THERE IS SO MUCH MORE TO THIS STORY.  “

By Peter Kelly -December 2, 2019 Peter served for over 20 years in the Infantry and Intelligence Corps. He is fluent in Chinese and speaks several other languages. He has also had a highly successful and varied business career.

RCB REVIEW GROUP’S COMMENT

We will be producing a podcast series that in short episodes will trace our claim for warlike service that proves from the Government’s own documents a deception and a procedural process that is unjust and in breach of Ministerial standards and public service codes of ethics and conduct.

We note and support the National Media’s “Right to Know Campaign in which our two traditional rights feature: The Right to the Truth and The Right to Contest.

Be prepared for action.

4 Comments

  1. Alan Hansen 1 RAR – RCB 1984. Not entitled, according to Gov liars and theives. I served my country, they serve themselves. I have integrity, they have none. So bloody angry!

  2. This lack of recognition, and care, by our so called ‘masters’, purely as a money saver, is, in my opinion, a contributing factor for some veterans who attempt, or are successful, at suicide.

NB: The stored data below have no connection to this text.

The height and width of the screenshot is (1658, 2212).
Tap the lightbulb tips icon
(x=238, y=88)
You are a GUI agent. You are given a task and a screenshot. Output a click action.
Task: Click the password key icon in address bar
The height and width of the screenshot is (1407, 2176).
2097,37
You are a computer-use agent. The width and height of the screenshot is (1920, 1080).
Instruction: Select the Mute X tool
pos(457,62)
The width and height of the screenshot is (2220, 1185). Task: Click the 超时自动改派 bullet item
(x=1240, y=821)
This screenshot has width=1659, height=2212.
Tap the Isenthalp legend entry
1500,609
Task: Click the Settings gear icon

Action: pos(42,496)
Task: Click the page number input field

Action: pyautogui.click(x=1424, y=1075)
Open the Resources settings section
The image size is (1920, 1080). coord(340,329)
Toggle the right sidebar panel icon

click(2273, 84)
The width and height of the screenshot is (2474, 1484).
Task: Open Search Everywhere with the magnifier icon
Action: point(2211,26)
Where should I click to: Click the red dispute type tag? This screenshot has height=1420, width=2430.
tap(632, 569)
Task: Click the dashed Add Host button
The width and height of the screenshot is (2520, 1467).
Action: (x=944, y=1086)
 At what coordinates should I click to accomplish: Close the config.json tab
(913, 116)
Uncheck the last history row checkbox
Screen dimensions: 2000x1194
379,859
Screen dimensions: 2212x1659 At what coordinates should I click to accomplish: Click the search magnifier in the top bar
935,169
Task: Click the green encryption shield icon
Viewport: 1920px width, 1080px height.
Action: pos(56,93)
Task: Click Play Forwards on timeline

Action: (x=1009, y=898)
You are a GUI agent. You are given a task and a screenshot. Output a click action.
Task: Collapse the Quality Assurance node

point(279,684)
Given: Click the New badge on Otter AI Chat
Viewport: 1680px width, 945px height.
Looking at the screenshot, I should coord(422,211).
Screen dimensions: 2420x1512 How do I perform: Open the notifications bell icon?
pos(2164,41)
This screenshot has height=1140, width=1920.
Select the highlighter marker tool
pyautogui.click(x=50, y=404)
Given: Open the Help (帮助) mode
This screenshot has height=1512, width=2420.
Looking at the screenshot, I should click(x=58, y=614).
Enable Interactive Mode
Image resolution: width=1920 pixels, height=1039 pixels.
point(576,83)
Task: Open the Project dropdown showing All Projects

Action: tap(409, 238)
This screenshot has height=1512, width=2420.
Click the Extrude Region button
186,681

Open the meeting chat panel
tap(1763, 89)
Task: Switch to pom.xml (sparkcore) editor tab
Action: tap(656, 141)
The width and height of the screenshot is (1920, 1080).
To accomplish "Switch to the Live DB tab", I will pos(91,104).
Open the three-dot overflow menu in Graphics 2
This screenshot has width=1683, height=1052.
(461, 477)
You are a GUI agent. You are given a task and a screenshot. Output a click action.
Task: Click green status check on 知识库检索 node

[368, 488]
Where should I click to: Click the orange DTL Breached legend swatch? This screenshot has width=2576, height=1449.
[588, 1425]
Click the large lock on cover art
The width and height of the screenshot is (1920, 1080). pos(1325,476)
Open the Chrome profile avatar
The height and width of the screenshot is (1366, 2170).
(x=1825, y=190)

Shame.

  3. Happy to send you and drop you in it, but quick to look away and pretend it never happened. Doesn’t matter how much you hide or ignore it, the truth is the truth. You lied to us troops and the Australian public and even when the proof is there you still look us in the face and lie. Doesn’t matter how hard to try to hide it or how deep you bury it the truth will rise to the top.

  4. We have a right to be angry, we didn’t hide or run away , we stepped up. Shame our politicians can’t do the same.